Tuesday, February 08, 2022

Law, freedom & John Locke

 


It’s no coincidence that I’m writing this as a “Freedom Convoy” is occupying downtown Ottawa in protest of government measures to curb the spread of the COVID-19 virus. Some deep and long-standing concepts of how the country, Canada, operates as a nation, where power lies, what law enforcement should look like are being tested. But it goes even deeper than that; a struggle to balance free will with social convention is as significant now as it was at the turn of the 15th – 16th Century, when the Reformation took hold, when a poor peasantry rose up against the privileged powers that kept them enslaved and hungry.

               The time marked the end of the “Middle Ages,” and the birth of a humanist sensibility that changed everything. It took a few hundred years, however, and a Christian Reformation, the French Revolution, the Magna Carta, the period of discovery and the rending of the church from the clutches of the state to shunt humanity in Europe toward democratic governance. It’s no coincidence that Gutenberg’s invention of the printing press and growing literacy hastened the growth of a humanist view of the world in opposition to the power of a corrupt, mercenary church/state dictatorship.

               Quite obviously, laws made by a dictatorial regime existed to enslave and keep enslaved the lower classes whose labours generated the wealth, hence the privileged status, of the dictatorship of the church/state. But what was needed to free the enslaved was not the abolition of law, but a means for formulating laws that protected the freedom of the most people, most of the time. Laws that didn’t favour the few, but which allowed every man, woman and child the opportunity to freely seek to better their situation, realize their dreams. Laws that made justice for everyone the centrepiece of what it means to be a nation. It’s hard to visualize lawmaking that leads to justice and freedom to be made in any better way than with participation of the entire citizenry. That’s what democracy has sought to achieve.

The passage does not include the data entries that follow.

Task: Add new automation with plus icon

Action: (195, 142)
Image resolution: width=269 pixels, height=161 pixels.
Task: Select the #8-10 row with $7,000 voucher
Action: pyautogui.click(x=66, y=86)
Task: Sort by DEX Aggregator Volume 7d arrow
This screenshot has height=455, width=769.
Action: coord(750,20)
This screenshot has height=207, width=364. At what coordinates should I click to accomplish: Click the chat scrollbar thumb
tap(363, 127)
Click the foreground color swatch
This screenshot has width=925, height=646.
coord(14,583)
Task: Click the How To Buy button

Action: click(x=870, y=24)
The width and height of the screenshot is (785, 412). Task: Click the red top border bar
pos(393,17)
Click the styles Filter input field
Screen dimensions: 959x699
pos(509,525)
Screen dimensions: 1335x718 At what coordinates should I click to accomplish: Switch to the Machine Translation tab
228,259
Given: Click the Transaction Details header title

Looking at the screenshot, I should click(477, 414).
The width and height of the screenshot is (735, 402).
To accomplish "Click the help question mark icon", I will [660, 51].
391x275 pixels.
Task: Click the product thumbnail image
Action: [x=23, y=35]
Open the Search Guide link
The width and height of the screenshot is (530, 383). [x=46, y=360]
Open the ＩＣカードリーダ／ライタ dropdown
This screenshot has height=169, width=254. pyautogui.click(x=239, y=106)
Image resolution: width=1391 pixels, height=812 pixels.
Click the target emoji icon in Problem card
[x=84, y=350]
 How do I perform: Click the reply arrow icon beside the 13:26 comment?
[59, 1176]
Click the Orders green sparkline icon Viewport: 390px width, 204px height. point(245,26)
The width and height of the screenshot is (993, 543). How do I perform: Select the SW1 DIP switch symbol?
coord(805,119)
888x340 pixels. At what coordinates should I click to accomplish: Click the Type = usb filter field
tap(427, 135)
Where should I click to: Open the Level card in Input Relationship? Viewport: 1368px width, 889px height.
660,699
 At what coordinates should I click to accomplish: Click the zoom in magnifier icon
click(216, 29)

               It’s not been entirely successful, of course. Human greed, human ignorance, human gullibility, economic systems that can be exploited to divide us once again into the haves and have nots persist. In such an environment, it’s hard to see what individual freedom actually looks like, hence the “peasant revolt” of the truckers who are not attacking authority with pitchforks and hoes, but with massive trucks. For the protestors, it’s apparently hard to see why emergency government mandates (laws) extend freedom rather than curtailing it. Mandates (vaccine, masking, social distancing, etc.) free me to shop for groceries without fear of contracting the virus, for example. Over 80% of Canadians voted for the mandates by being vaccinated, wearing masks and adhering to gathering limits. The strategy may prove in the end to have been wrong, but that’s not the point. The choice of how we are governed is far more significant for ours and future generations than is a short period of requiring a vaccination to cross a border. Protests are acceptable, even protected, in Canada but the current truckers’ convoys are not just the presentation of an objection, they’re an attack on democratic governance.

               In their occupation of key sites like border crossings and legislatures, the protestors are attempting to buy their “freedom” by stealing it from others. This case can be made logically; freedom of movement at protest sites has been curtailed by the demonstrations. But to make this case would be more argumentative than useful. The key to our behaviours during this pandemic may lie too deeply in our very nature as humans, down in the depths where fear and anger and their opposites lie.

               I conclude this with two quotes:

“So that, however it may be mistaken, the end [purpose] of law is not to abolish or restrain, but to preserve and enlarge freedom: for in all the states of created beings capable of laws, where there is no law, there is no freedom: for liberty is, to be free from restraint and violence from others; which cannot be [exist] where there is no law: but freedom is not, as we are told, a liberty for every man to do what he lists [wants] ( … ) but a liberty to dispose [act] and order as he lists [wishes], his persons, actions, possessions, and his whole property, which the allowance [protection] of those laws under which he is, and therein [because of their protection] not to be subject to the arbitrary will of another, but freely follow his own. — John Locke, Two treatises of government, p. 234 (1689).”[1]

“Let us not seek to satisfy our thirst for freedom by drinking from the cup of bitterness and hatred.”-Martin Luther King, Jr.